Question

A thin square plate of side $4m$ is placed horizontally $2m$ below the surface of water. Calculate the thrust on one of the surface of the plate.
(Given: Atmospheric pressure,$P_{atm}=1.013\times {10}^{5}N/m^2$
Density of water, ${\rho }_w$ = $1000kg/m^3$,
Acceleration due to gravity, $\left(g\right)=9.8m{s}^{-1}$)

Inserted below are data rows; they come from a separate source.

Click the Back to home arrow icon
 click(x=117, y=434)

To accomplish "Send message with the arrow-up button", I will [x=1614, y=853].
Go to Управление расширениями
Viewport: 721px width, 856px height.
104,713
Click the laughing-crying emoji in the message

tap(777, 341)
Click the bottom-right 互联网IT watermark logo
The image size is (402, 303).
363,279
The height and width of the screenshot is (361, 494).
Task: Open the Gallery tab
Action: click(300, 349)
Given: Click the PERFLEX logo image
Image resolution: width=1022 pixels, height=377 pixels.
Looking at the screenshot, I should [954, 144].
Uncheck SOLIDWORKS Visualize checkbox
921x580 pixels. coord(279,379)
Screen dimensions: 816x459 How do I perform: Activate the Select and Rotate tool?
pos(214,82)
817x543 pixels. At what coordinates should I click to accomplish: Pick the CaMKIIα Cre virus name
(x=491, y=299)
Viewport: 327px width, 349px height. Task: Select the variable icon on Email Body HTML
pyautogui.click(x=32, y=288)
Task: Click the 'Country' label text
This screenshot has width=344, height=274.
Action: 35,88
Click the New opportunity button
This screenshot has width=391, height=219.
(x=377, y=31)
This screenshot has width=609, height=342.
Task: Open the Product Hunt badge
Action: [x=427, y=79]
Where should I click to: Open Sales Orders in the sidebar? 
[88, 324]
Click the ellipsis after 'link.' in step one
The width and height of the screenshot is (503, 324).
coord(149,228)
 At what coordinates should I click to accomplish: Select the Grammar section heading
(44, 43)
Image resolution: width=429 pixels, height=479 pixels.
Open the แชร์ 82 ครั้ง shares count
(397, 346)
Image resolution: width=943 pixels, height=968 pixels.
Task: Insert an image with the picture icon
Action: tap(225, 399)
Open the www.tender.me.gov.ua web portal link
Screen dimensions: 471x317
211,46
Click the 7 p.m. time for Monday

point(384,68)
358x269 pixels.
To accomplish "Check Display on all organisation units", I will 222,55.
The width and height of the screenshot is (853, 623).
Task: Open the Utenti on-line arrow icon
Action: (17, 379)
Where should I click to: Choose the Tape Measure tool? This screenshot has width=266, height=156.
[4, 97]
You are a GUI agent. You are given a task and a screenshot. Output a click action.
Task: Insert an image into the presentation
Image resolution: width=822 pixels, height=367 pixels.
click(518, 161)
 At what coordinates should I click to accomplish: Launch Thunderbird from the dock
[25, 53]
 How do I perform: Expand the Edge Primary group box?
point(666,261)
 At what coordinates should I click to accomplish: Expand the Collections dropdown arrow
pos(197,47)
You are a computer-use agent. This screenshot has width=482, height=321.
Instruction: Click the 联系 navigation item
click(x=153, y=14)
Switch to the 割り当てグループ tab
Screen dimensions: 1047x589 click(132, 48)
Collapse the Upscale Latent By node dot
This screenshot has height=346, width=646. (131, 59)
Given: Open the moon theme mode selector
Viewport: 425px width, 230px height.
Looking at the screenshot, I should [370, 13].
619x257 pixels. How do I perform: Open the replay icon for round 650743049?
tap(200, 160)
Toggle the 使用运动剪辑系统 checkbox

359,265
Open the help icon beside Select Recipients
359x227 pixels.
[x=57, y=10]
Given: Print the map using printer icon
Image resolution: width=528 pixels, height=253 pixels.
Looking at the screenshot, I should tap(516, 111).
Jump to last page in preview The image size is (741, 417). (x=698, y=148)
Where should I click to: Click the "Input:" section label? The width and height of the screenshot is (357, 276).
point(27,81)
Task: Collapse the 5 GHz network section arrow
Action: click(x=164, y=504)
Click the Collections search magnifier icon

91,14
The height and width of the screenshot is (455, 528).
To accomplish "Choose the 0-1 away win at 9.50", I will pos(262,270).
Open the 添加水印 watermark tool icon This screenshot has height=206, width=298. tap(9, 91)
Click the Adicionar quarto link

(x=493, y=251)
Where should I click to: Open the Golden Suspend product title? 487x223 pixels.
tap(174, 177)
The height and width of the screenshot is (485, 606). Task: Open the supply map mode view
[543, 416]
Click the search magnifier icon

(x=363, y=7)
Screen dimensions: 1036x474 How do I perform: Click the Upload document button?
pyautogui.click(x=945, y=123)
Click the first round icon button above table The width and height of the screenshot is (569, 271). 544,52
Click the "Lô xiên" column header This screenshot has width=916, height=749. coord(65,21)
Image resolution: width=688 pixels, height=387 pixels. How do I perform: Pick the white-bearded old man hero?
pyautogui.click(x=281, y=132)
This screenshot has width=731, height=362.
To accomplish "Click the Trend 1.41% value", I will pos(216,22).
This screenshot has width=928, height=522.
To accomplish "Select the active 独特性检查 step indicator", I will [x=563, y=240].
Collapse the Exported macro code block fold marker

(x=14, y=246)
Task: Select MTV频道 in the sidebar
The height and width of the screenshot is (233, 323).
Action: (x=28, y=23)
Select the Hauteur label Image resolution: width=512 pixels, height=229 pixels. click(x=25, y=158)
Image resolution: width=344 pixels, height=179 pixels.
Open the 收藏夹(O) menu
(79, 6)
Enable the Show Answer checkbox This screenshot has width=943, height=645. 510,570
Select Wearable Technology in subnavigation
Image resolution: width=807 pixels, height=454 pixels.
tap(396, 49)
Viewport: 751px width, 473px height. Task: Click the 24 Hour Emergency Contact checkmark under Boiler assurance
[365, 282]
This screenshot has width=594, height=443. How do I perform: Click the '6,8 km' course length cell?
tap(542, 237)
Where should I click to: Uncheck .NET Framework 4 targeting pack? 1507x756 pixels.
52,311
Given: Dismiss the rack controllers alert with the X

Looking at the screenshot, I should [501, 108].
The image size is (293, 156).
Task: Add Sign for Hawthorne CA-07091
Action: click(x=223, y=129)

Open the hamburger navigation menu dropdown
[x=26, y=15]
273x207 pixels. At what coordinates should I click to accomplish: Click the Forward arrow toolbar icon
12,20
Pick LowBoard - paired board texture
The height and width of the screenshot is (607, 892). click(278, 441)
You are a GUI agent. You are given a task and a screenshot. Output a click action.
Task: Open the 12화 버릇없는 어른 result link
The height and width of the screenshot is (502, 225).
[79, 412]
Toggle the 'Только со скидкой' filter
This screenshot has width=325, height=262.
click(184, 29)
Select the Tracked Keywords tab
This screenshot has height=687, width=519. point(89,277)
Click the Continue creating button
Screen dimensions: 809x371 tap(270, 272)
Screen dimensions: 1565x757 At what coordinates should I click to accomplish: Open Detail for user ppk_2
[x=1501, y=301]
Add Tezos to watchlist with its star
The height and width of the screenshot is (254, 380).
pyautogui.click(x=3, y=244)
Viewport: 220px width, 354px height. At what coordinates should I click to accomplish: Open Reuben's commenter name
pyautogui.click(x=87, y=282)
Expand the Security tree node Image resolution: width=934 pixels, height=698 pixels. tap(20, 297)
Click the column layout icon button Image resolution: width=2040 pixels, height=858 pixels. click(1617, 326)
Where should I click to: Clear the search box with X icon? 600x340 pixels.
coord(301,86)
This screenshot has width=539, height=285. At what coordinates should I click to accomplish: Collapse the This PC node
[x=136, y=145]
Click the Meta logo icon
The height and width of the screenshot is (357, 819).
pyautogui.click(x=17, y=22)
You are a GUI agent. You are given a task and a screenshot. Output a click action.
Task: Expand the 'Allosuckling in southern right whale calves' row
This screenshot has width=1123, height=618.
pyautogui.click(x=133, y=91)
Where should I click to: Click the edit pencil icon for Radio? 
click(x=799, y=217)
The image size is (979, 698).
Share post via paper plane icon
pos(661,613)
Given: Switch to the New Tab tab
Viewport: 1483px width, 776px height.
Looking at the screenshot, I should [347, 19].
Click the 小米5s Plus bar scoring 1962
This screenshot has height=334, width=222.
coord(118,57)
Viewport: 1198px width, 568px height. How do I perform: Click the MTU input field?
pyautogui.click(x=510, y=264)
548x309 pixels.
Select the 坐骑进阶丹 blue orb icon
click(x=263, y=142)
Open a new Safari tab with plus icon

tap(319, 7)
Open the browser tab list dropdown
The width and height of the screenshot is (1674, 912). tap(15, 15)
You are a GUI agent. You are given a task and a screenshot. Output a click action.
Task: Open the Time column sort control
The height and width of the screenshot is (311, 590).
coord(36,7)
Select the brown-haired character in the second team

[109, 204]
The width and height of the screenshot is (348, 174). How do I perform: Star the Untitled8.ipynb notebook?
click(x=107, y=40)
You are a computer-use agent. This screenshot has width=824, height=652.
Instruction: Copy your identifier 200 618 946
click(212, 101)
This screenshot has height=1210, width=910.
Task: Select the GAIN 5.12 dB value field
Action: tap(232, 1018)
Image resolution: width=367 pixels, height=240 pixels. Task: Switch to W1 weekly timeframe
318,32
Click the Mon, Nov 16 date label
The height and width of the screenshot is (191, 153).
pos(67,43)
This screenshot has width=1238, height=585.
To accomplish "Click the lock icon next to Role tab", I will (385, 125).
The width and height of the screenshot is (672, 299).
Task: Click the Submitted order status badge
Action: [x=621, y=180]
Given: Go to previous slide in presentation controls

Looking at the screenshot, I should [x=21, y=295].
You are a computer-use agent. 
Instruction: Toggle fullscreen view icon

• A. $19.344\times {10}^{5}N$
• B. $19.344\times {10}^{3}N$
• C. $17.344\times {10}^{5}N$
• D. $21.344\times {10}^{5}N$

Answer 1

The correct option is A

$19.344\times {10}^{5}N$

Given :
Depth of plate in the water from the surface, $h=2m$
Density of water, ${\rho }_w=1000kg/m^3$,
Acceleration due to gravity, $g=9.8m{s}^{-1}$
Atmospheric pressure, $P_{atm}=1.013\times {10}^{5}N/m^2$

Area of plate,
$A=4m\times 4m$
$A=16m^2$

Total pressure at a depth $h$ below the surface of water is given by:
$P=P_{atm}+h{\rho }_{w}g$
$P=(1.013\times {10}^5)+(2\times {10}^3\times 9.8)$
$P=1.209\times {10}^{5}Pa$

Thrust on surface of plate due to liquid above it is:
$F=PA$
$F=1.209\times {10}^{5}Pa\times 16m^2$
$F=19.344\times {10}^{5}N$